## Entries:
__________

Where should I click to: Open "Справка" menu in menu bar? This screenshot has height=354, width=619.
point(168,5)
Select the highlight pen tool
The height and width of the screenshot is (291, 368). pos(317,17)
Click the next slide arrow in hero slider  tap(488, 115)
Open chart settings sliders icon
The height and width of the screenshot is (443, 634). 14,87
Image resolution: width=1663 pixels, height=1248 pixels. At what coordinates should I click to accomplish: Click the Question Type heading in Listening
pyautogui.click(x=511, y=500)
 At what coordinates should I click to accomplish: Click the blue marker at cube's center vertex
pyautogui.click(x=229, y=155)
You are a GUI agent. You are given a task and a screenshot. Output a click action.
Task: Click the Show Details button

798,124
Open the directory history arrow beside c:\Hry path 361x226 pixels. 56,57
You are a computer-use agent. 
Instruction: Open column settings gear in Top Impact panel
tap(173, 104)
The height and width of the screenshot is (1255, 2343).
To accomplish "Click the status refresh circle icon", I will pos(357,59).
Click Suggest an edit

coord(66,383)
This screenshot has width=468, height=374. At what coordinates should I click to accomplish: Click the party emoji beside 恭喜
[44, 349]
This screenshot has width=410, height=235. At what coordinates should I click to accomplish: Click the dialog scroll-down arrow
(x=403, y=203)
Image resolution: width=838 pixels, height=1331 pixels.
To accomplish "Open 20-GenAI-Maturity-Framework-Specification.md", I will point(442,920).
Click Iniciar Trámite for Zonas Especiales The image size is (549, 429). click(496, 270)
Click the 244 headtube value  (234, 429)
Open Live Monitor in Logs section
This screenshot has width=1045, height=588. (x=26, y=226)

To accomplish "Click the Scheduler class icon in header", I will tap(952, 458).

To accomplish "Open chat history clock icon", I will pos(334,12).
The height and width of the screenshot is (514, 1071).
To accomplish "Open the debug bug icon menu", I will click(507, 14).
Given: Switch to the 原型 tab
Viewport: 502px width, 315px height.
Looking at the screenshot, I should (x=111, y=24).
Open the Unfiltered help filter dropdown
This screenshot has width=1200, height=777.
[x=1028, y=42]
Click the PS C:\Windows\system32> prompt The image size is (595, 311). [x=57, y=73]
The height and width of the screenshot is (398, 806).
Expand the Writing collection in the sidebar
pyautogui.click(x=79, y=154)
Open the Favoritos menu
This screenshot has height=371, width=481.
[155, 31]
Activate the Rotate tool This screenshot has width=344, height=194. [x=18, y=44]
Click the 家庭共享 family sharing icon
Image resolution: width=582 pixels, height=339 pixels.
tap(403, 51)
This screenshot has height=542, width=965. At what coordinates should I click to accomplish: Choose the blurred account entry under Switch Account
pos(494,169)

__________

## To do:
Express every line of the records above as a JSON list of strings, with one string per line and blank lines omitted.

## Task answer:
[
  "Where should I click to: Open \"Справка\" menu in menu bar? This screenshot has height=354, width=619.",
  "point(168,5)",
  "Select the highlight pen tool",
  "The height and width of the screenshot is (291, 368). pos(317,17)",
  "Click the next slide arrow in hero slider  tap(488, 115)",
  "Open chart settings sliders icon",
  "The height and width of the screenshot is (443, 634). 14,87",
  "Image resolution: width=1663 pixels, height=1248 pixels. At what coordinates should I click to accomplish: Click the Question Type heading in Listening",
  "pyautogui.click(x=511, y=500)",
  " At what coordinates should I click to accomplish: Click the blue marker at cube's center vertex",
  "pyautogui.click(x=229, y=155)",
  "You are a GUI agent. You are given a task and a screenshot. Output a click action.",
  "Task: Click the Show Details button",
  "798,124",
  "Open the directory history arrow beside c:\\Hry path 361x226 pixels. 56,57",
  "You are a computer-use agent. ",
  "Instruction: Open column settings gear in Top Impact panel",
  "tap(173, 104)",
  "The height and width of the screenshot is (1255, 2343).",
  "To accomplish \"Click the status refresh circle icon\", I will pos(357,59).",
  "Click Suggest an edit",
  "coord(66,383)",
  "This screenshot has width=468, height=374. At what coordinates should I click to accomplish: Click the party emoji beside 恭喜",
  "[44, 349]",
  "This screenshot has width=410, height=235. At what coordinates should I click to accomplish: Click the dialog scroll-down arrow",
  "(x=403, y=203)",
  "Image resolution: width=838 pixels, height=1331 pixels.",
  "To accomplish \"Open 20-GenAI-Maturity-Framework-Specification.md\", I will point(442,920).",
  "Click Iniciar Trámite for Zonas Especiales The image size is (549, 429). click(496, 270)",
  "Click the 244 headtube value  (234, 429)",
  "Open Live Monitor in Logs section",
  "This screenshot has width=1045, height=588. (x=26, y=226)",
  "To accomplish \"Click the Scheduler class icon in header\", I will tap(952, 458).",
  "To accomplish \"Open chat history clock icon\", I will pos(334,12).",
  "The height and width of the screenshot is (514, 1071).",
  "To accomplish \"Open the debug bug icon menu\", I will click(507, 14).",
  "Given: Switch to the 原型 tab",
  "Viewport: 502px width, 315px height.",
  "Looking at the screenshot, I should (x=111, y=24).",
  "Open the Unfiltered help filter dropdown",
  "This screenshot has width=1200, height=777.",
  "[x=1028, y=42]",
  "Click the PS C:\\Windows\\system32> prompt The image size is (595, 311). [x=57, y=73]",
  "The height and width of the screenshot is (398, 806).",
  "Expand the Writing collection in the sidebar",
  "pyautogui.click(x=79, y=154)",
  "Open the Favoritos menu",
  "This screenshot has height=371, width=481.",
  "[155, 31]",
  "Activate the Rotate tool This screenshot has width=344, height=194. [x=18, y=44]",
  "Click the 家庭共享 family sharing icon",
  "Image resolution: width=582 pixels, height=339 pixels.",
  "tap(403, 51)",
  "This screenshot has height=542, width=965. At what coordinates should I click to accomplish: Choose the blurred account entry under Switch Account",
  "pos(494,169)"
]